この年になると、いろんなことを焦る。映画でもよくテーマとされる、中年の危機というやつの一種だろう。もっとうまくやれたのに(すべきだったのに)、時間を無駄にしてしまった、遠回りをしてしまった、もう取り返しがつかない、といった焦燥感に責めさいなまれるのである。

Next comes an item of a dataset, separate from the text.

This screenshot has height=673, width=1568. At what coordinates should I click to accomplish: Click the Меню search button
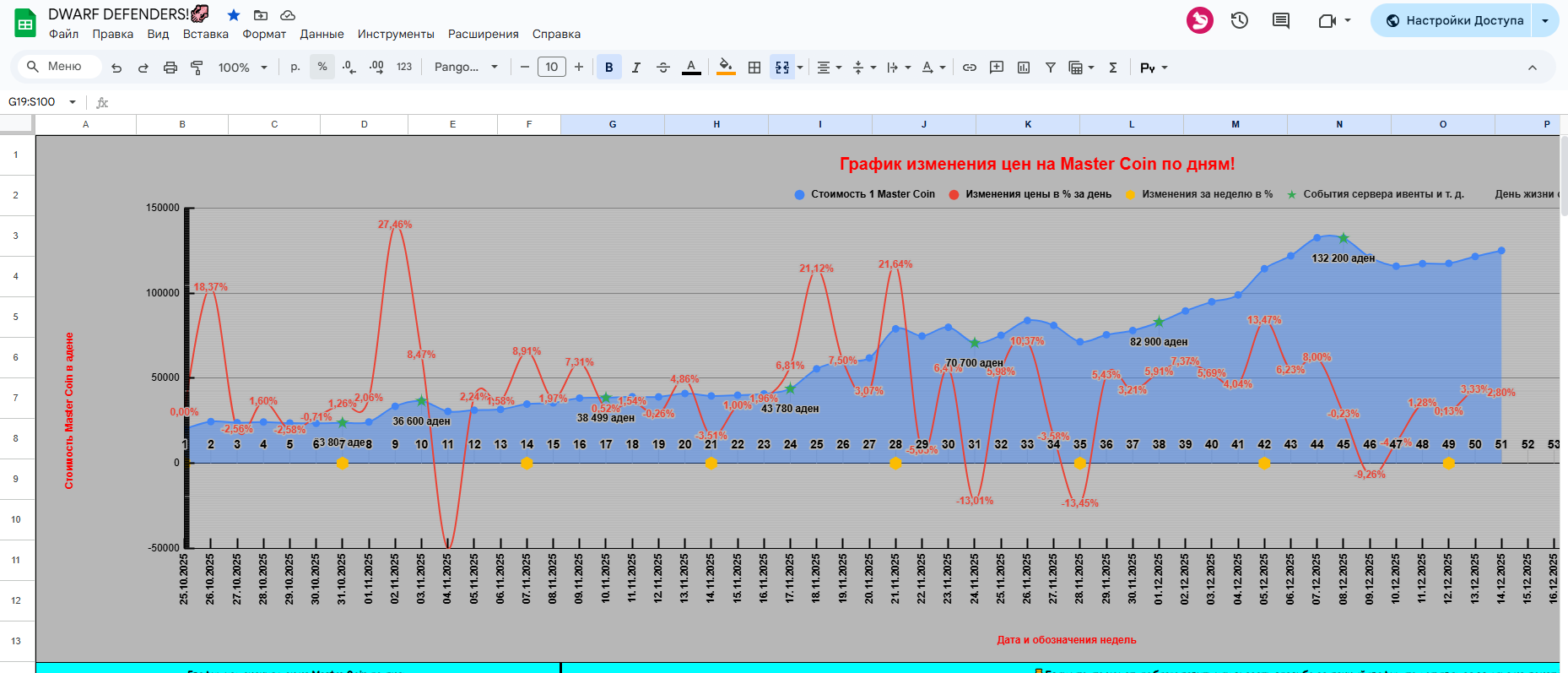click(56, 67)
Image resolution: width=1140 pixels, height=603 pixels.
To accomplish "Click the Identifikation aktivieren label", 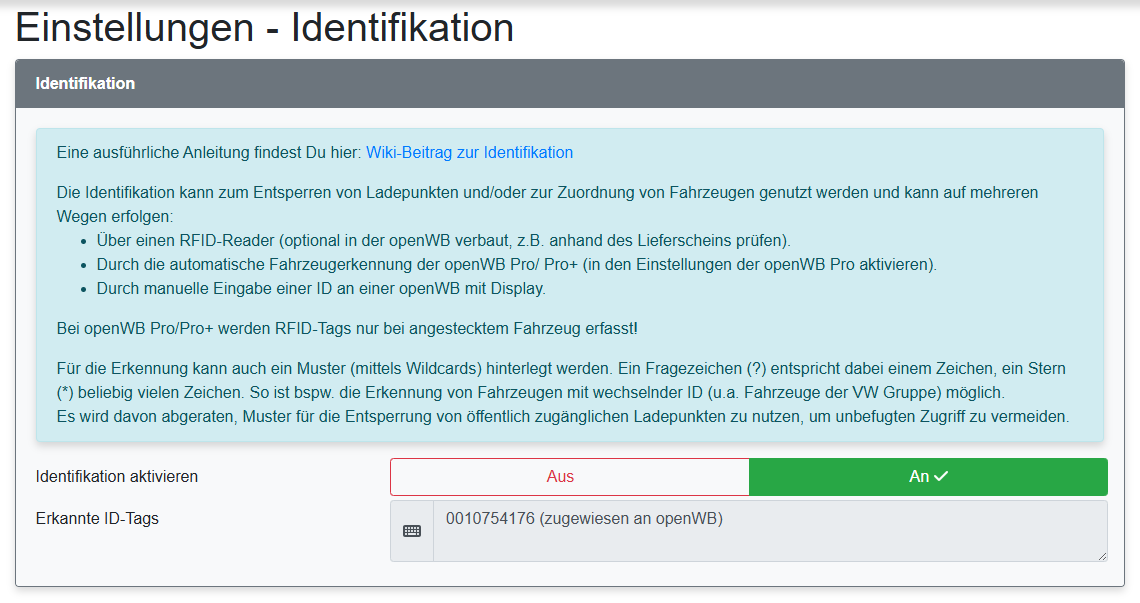I will pyautogui.click(x=117, y=477).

こんなとき、寺田寅彦の文章を思い出す。これは以前も書いたが(たとえば以前書いたエントリ)、何度でも再掲したい:

いわゆる頭のいい人は、言わば足の早い旅人のようなものである。人より先に人のまだ行かない所へ行き着くこともできる代わりに、途中の道ばたあるいはちょっとしたわき道にある肝心なものを見落とす恐れがある。頭の悪い人足ののろい人がずっとあとからおくれて来てわけもなくそのだいじな宝物を拾って行く場合がある。
 頭のいい人は、言わば富士のすそ野まで来て、そこから頂上をながめただけで、それで富士の全体をのみ込んで東京へ引き返すという心配がある。富士はやはり登ってみなければわからない。
 頭のいい人は見通しがきくだけに、あらゆる道筋の前途の難関が見渡される。少なくも自分でそういう気がする。そのためにややもすると前進する勇気を阻喪しやすい。頭の悪い人は前途に霧がかかっているためにかえって楽観的である。そうして難関に出会っても存外どうにかしてそれを切り抜けて行く。どうにも抜けられない難関というのはきわめてまれだからである。

寺田寅彦「科学者とあたま」

我ながら、「頭の悪い人」であった。だからこそ「頭のいいひと」には見えない風景は見えるかもしれないけど。

とは言ってもなあ、正直言うとやっぱり「頭のいい人」になりたかったよね(苦笑)。世の中、こちらが絶望するくらいに頭のいい人はいるからね。

まあそんなことを言っても仕方がない。まだ時間はある。ベストを尽くして頑張って生きていくしかない。頑張ろう。